Abstract

Volcanogenic massive sulfide deposits within the Buttle Lake mining camp are associated with andesitic and felsic rocks of the Price and Myra formations in the Paleozoic Sicker Group. The Sicker Group forms the oldest known unit within the Wrangellia terrane.Lead isotope data for galena from the Buttle Lake mining camp indicate that lead evolved in an orogen or island-arc environment. There is a pronounced linear trend in the lead isotope data that can be explained as a mixing line. Positions of data along this trend do not relate to age differences among the ore lenses or to variable selective leaching of lead isotope components from significantly older footwall source rocks.
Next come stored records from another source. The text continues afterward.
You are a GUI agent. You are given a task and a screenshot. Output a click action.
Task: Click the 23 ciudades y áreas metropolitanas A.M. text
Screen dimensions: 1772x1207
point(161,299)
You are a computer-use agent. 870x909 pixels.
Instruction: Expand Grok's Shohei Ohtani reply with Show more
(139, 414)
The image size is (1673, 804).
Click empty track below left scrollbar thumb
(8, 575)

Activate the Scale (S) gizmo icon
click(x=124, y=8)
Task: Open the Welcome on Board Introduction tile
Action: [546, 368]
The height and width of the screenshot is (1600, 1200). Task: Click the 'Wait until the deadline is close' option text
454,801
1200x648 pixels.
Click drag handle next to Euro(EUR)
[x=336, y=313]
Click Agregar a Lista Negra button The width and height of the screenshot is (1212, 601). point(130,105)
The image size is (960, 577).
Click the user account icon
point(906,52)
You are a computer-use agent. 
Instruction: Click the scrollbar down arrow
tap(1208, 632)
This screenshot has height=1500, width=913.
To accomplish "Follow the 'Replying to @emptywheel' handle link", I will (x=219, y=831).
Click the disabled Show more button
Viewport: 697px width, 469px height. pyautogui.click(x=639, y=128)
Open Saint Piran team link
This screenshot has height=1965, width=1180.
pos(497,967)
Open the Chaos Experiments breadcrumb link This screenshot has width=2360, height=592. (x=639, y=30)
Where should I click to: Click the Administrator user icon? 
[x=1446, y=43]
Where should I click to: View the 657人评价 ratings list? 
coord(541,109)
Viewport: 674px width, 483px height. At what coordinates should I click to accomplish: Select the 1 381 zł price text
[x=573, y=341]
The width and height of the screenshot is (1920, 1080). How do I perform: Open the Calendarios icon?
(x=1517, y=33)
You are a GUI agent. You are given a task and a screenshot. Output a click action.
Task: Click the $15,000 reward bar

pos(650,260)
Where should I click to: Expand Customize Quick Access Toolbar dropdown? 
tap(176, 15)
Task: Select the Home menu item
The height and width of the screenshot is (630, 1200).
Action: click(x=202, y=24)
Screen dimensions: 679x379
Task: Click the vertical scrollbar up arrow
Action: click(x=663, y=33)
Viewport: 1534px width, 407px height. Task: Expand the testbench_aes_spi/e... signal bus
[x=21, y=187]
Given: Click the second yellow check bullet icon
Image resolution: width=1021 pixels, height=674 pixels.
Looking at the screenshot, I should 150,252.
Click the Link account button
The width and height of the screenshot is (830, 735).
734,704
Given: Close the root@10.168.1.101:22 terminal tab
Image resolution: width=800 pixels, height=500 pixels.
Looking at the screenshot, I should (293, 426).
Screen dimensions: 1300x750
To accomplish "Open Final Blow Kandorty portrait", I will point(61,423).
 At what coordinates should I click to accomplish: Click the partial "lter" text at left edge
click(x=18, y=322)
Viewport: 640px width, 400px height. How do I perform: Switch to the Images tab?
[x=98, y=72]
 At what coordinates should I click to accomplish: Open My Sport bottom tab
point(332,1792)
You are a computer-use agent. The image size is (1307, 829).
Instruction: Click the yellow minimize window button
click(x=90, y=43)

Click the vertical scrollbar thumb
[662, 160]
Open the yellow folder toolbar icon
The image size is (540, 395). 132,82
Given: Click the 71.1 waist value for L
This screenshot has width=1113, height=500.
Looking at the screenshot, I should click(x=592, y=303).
However, the line appears to represent one or a combination of (1) variable mixing of lead from felsic and andesitic rocks (or related magmatic fluids), each with distinctly different proportions of upper crustal and mantle lead isotopes, or (2) mixing of lead isotopes from relatively radiogenic oceanic sediment with relatively primitive lead isotopes from the volcanic rocks (or related magmatic fluids).More specifically, the less radiogenic end member appears to be spatially related to rhyolitic host rocks. The rhyolitic rocks may have contributed a magmatic component or represent leached source rocks of the same age as the mineralization. The more radiogenic deposits generally occur immediately above major discharge stockworks in andesite. The andesites may have a distinctive, relatively radiogenic magmatic source, or contain interbeds of more radiogenic oceanic sediment.Markedly radiogenic lead characterizes most deposits within the H-W horizon, defined in part, by the H-W Main and Battle Main lenses. These lenses, immediately above the Price formation contact, are among the largest; consequently, relatively radiogenic lead isotope compositions may identify the most favorable exploration targets.